═══ EXERCISE MATERIAL

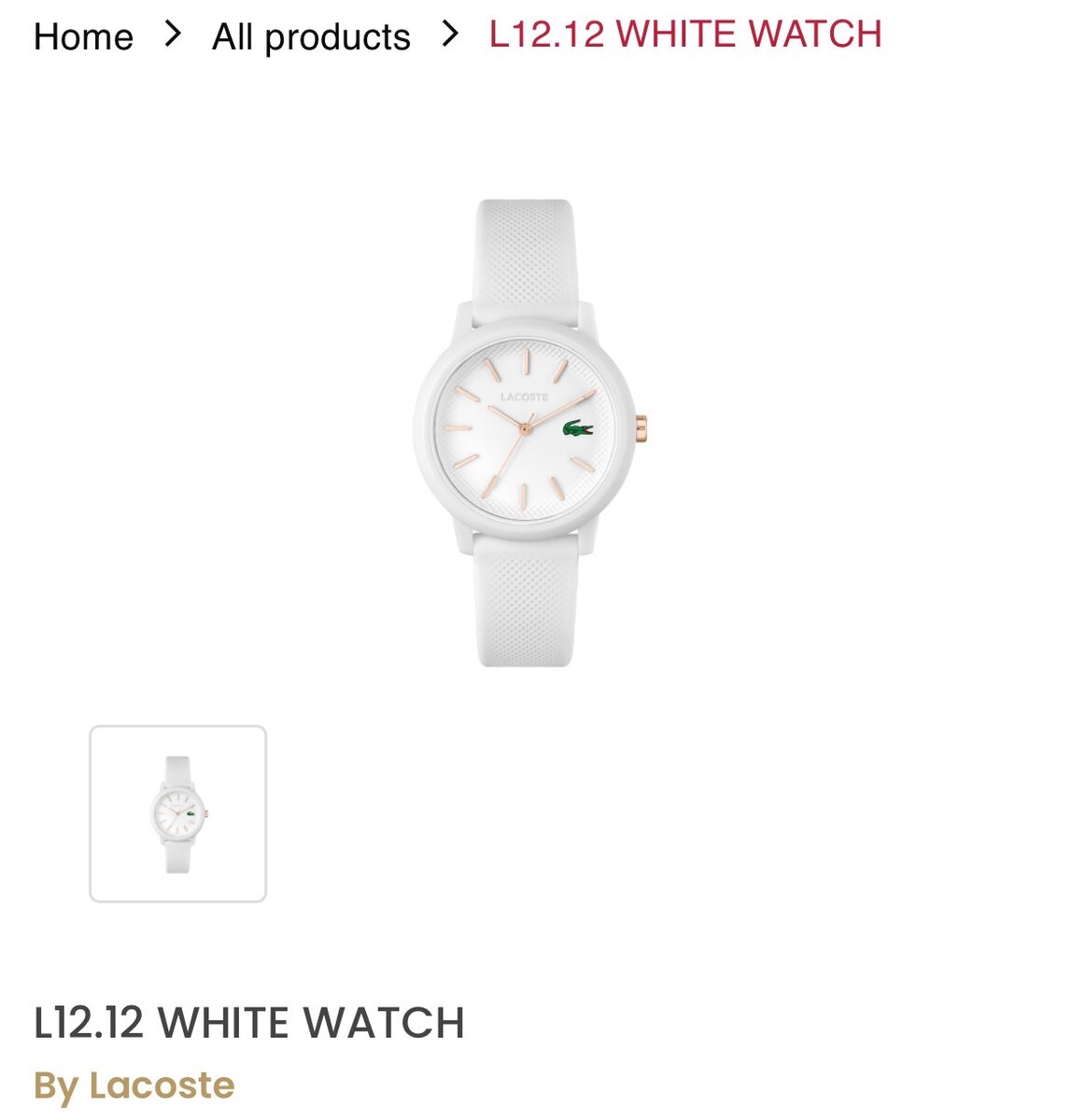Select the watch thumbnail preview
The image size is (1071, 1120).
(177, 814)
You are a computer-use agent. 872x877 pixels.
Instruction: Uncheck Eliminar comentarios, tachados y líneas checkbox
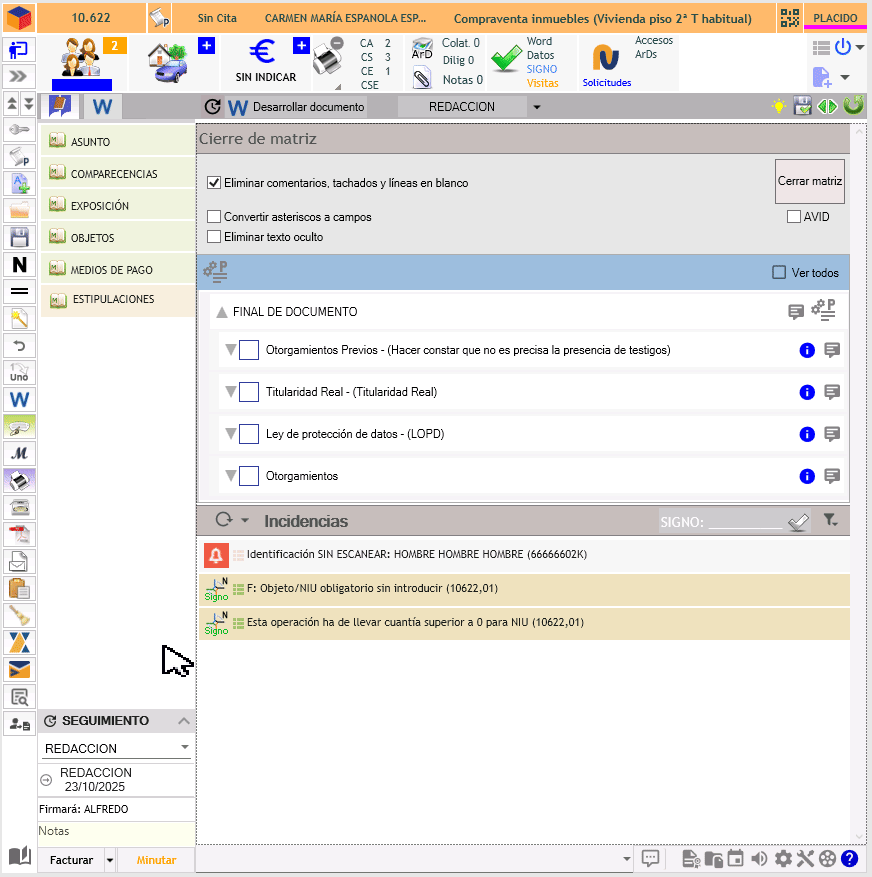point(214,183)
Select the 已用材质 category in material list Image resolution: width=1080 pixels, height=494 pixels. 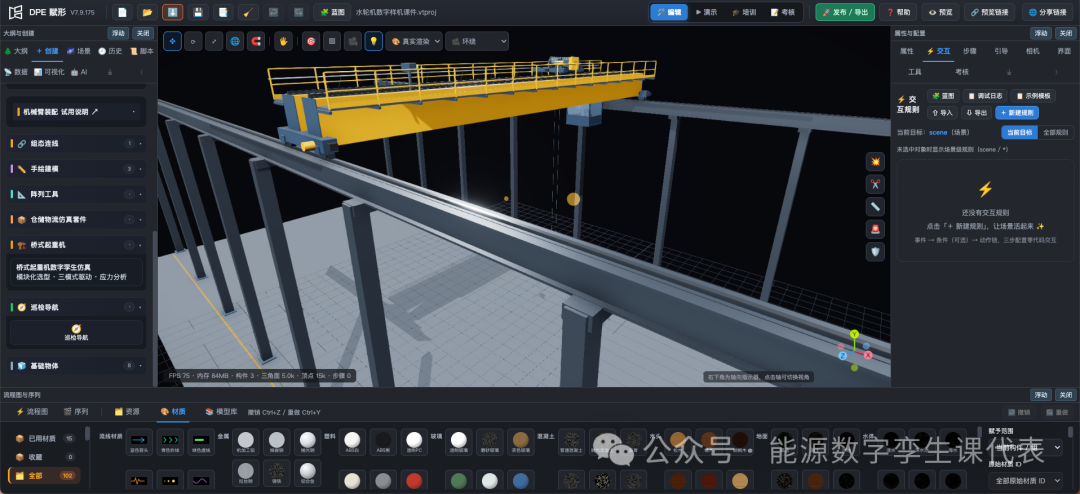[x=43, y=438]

══════

**WRITTEN EXERCISE:** Swap "Uncheck" for "Clear" in the part of the listing that opens with its first line and closes with the line containing "point(214,183)", and give that part again with everything else unchanged. Leave the pictures out.

**ANSWER FOR THE TASK:**
Select the watch thumbnail preview
The image size is (1071, 1120).
(177, 814)
You are a computer-use agent. 872x877 pixels.
Instruction: Clear Eliminar comentarios, tachados y líneas checkbox
point(214,183)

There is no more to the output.